Injuries plague racing’s jewel
- by:Matt Stewart
- From:Herald Sun
- August 17, 2012 12:00am
The loss of Atlantic Jewel is a big blow to the spring carnvial. Picture: Rohan KellySource: The Daily Telegraph
THE nervous countdown to spring is a bit like an old car rattling down a bumpy road; wheels wobble and bits fly off.
There is always an attrition rate, you just hope the thing can be patched up until October.
In some ways news that Black Caviar would miss the carnival was refreshing, a chance to focus on something new, but only as long as Atlantic Jewel stayed on track.
This week’s injury to the unbeaten Atlantic Jewel was a terrible blow to a carnival that required a distraction from the growing race-fixing scandal.
Last year the casualty score was so severe in August that the carnival, at least the star horse factor, never really recovered.
Black Caviar cantered around a handful of times in an extended royal wave, the locals flapped about in the worst Caulfield Cup imaginable and were later humbled by the raiders in the Melbourne Cup, and the Cox Plate forced racegoers to get their heads around Pinker Pinker as a household name.
This year was going to be different but already the bits are falling off. With Atlantic Jewel, the engine collapsed through the chassis.
Lucas Cranach was going to be the X-factor weight-for-age horse, back in business after spring and autumn injuries, but he fell over again, as did Queensland Derby winner Brambles. Mosheen has had a throat operation, with trainer Robert Smerdon not unduly concerned, but at this time of year any setback is magnified.
Pierro is not injured, as such, but last season’s champion two-year-old has had his campaign delayed.

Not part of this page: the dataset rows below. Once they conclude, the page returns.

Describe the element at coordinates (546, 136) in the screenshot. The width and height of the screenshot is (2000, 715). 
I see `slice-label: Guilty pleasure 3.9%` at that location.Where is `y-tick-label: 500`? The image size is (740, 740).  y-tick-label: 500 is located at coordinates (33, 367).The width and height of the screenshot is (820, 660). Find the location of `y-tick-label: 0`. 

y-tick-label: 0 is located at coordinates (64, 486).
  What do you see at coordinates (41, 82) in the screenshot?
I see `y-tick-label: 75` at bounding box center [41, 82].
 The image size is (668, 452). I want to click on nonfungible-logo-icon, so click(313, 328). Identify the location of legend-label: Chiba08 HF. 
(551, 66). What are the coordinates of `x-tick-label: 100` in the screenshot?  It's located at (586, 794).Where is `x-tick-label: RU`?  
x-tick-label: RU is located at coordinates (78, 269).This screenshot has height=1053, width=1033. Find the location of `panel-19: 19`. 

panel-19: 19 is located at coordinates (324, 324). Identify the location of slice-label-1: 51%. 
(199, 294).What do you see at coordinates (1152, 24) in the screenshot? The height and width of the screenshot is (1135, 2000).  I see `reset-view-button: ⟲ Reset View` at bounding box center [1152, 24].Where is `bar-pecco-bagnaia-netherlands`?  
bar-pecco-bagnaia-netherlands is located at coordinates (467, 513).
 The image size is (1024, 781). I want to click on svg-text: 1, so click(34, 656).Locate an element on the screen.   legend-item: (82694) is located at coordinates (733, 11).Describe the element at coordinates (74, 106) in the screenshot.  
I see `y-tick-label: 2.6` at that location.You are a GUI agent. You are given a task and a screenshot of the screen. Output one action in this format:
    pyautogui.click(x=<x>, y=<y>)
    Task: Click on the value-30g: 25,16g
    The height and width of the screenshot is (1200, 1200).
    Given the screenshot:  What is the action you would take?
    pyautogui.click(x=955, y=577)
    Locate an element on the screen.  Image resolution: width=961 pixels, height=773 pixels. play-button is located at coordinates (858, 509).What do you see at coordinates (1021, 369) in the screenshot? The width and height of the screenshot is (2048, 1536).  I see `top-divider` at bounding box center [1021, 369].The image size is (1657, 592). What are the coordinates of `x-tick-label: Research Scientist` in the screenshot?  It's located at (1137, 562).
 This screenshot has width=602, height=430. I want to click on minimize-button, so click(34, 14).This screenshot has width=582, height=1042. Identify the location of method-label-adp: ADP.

He will almost certainly miss the Golden Rose, described as strategic by the Gai Waterhouse camp, but when was the last time she passed up a $1 million gift?
Manawanui, whose early autumn exit was seen as a blessing in disguise, is off his tucker and giving trainer Ron Leemon sleepless nights.
“He’s not 100 per cent,” he said. “When they’re off their feed, you can’t work them and horses at this level need to be super fit.”
The Cox Plate, already unrecognisable from a week ago, is now virtually ruled out for Manawanui.
“But we’re still hanging in there as far as the spring goes,” he said.
Even this far out, most eggs are in the three-year-old basket.
Black Caviar’s half brother All Too Hard ranks with his autumn nemesis, Pierro, as the brightest prospects for the spring.
“I hope he is the superstar,” jockey Dwayne Dunn said. “But as we’ve seen, in racing anything can happen in a week.”